Reproduce only the lines of the material below that start at the line containing "Instruction: Open the briefcase services icon" and stop at the line containing "You are a computer-use agent. Image resolution: width=1600". Keep both end lines.

━━━━━ LISTED ENTRIES ━━━━━

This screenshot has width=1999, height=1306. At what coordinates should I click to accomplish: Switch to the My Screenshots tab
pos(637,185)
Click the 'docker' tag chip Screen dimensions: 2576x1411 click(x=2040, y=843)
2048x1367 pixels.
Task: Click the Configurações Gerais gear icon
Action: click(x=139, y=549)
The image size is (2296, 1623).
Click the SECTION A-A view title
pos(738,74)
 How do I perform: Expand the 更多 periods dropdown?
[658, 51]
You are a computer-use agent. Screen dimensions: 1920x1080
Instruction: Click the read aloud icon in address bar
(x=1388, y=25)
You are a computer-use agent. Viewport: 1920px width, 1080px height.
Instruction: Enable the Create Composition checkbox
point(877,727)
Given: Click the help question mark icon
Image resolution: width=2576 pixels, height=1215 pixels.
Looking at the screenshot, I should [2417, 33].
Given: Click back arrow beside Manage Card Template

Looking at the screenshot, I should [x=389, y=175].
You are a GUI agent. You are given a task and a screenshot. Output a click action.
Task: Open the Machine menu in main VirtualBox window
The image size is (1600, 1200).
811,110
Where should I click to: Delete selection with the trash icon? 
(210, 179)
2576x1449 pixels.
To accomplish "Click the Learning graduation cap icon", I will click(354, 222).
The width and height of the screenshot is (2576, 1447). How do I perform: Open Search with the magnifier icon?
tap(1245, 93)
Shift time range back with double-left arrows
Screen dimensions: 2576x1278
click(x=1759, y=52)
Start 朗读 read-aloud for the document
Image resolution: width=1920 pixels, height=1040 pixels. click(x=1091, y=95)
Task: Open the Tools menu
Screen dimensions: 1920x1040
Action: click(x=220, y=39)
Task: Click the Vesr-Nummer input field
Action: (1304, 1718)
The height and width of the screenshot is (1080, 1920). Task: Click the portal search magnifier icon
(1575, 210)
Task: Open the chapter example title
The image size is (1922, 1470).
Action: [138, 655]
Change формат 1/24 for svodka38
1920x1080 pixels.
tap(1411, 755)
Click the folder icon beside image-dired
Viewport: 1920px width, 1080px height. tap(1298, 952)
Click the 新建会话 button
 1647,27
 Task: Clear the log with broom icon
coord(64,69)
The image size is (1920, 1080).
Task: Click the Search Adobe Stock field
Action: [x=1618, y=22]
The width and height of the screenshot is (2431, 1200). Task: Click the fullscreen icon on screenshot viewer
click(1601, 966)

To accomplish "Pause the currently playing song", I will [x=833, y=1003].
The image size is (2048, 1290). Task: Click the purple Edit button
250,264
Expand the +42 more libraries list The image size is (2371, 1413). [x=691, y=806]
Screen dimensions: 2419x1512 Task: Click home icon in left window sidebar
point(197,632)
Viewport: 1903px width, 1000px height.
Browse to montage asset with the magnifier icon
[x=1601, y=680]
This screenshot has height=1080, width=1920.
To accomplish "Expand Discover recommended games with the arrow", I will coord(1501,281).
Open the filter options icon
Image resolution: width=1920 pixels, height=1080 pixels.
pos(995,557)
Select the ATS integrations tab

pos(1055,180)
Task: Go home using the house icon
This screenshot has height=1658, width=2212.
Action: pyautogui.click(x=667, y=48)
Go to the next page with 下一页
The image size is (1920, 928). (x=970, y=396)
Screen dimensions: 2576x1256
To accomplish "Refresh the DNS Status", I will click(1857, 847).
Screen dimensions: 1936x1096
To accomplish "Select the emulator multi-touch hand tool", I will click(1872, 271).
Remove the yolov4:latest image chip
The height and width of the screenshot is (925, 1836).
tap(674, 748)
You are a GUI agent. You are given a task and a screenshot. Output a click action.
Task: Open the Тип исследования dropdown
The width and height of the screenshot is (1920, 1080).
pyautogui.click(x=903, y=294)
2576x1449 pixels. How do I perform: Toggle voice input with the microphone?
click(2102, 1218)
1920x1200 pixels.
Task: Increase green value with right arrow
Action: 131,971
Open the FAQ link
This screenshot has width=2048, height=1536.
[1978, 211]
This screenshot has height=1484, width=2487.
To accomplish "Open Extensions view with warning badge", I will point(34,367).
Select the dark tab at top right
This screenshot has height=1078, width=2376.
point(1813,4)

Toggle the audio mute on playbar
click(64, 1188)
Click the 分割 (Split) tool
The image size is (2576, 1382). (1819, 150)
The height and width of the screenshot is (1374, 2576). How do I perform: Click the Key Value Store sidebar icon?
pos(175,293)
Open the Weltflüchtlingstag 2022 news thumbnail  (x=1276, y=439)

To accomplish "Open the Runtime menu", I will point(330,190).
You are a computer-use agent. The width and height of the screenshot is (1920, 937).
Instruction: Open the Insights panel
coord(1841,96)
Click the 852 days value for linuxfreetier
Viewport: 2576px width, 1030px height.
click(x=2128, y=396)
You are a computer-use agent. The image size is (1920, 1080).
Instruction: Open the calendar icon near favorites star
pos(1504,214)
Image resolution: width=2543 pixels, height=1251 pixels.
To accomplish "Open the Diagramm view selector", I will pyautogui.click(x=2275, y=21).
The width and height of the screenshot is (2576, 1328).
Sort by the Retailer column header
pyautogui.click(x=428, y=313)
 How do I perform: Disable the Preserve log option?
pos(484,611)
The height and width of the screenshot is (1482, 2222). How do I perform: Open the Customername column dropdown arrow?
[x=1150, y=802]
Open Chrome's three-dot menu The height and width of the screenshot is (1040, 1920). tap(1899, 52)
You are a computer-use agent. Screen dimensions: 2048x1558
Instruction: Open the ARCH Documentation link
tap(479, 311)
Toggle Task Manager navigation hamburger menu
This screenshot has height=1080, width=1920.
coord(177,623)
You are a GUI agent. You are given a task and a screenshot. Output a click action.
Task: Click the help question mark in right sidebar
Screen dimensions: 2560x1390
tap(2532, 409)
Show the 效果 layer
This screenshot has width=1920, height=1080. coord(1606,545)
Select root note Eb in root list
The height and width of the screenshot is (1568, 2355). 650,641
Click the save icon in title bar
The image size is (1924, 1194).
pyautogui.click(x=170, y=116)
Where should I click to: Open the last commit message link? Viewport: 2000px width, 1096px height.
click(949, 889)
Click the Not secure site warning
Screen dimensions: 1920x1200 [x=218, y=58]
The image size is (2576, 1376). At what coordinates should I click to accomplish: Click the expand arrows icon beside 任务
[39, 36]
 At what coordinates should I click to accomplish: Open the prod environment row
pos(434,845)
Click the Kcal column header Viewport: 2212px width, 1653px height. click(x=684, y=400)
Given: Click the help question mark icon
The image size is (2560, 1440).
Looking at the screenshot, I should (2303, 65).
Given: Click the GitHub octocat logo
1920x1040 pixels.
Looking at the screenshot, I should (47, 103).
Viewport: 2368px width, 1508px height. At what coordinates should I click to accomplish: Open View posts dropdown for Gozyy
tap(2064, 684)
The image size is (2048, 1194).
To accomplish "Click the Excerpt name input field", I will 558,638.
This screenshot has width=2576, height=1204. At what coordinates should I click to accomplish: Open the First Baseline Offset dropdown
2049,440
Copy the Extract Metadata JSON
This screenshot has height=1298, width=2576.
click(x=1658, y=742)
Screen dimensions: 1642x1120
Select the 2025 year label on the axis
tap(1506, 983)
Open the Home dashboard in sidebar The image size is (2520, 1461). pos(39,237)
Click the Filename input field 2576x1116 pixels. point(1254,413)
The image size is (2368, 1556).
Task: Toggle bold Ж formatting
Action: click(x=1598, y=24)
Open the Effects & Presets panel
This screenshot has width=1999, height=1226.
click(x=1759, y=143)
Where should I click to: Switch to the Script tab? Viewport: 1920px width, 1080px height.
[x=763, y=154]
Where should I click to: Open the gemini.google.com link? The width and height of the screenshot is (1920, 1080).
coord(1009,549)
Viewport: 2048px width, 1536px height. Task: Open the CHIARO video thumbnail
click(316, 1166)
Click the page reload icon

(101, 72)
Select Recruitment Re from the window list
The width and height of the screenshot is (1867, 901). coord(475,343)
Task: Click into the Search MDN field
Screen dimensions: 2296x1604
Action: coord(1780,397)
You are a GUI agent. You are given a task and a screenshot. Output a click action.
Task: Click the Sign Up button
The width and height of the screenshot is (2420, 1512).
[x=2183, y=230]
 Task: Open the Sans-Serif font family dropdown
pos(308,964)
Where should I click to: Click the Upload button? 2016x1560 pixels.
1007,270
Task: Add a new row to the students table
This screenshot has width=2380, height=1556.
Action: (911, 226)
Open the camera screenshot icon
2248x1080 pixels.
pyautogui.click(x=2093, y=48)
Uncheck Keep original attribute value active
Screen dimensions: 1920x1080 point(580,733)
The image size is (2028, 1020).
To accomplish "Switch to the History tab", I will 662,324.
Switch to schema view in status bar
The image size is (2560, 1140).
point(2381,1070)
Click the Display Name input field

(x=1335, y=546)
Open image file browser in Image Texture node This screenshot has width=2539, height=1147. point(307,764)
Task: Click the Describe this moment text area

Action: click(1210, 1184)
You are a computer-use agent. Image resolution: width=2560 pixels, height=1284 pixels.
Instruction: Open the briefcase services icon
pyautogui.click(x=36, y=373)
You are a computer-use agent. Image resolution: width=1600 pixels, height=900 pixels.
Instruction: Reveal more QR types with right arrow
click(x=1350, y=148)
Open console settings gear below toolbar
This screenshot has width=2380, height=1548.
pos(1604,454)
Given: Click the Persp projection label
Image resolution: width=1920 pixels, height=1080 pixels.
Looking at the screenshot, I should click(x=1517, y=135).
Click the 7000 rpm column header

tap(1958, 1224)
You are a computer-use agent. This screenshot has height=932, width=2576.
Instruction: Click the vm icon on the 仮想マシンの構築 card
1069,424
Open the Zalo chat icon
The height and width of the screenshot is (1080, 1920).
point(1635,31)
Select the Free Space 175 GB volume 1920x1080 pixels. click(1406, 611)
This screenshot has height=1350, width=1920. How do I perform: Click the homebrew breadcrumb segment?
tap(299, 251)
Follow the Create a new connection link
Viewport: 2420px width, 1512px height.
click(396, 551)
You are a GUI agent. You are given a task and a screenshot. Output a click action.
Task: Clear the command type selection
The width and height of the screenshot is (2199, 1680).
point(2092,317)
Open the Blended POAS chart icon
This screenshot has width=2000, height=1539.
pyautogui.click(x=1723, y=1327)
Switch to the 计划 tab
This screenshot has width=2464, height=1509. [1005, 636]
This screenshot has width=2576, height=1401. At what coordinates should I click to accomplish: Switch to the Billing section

━━━━━

# RESPONSE TO THE TASK
Instruction: Open the briefcase services icon
pyautogui.click(x=36, y=373)
You are a computer-use agent. Image resolution: width=1600 pixels, height=900 pixels.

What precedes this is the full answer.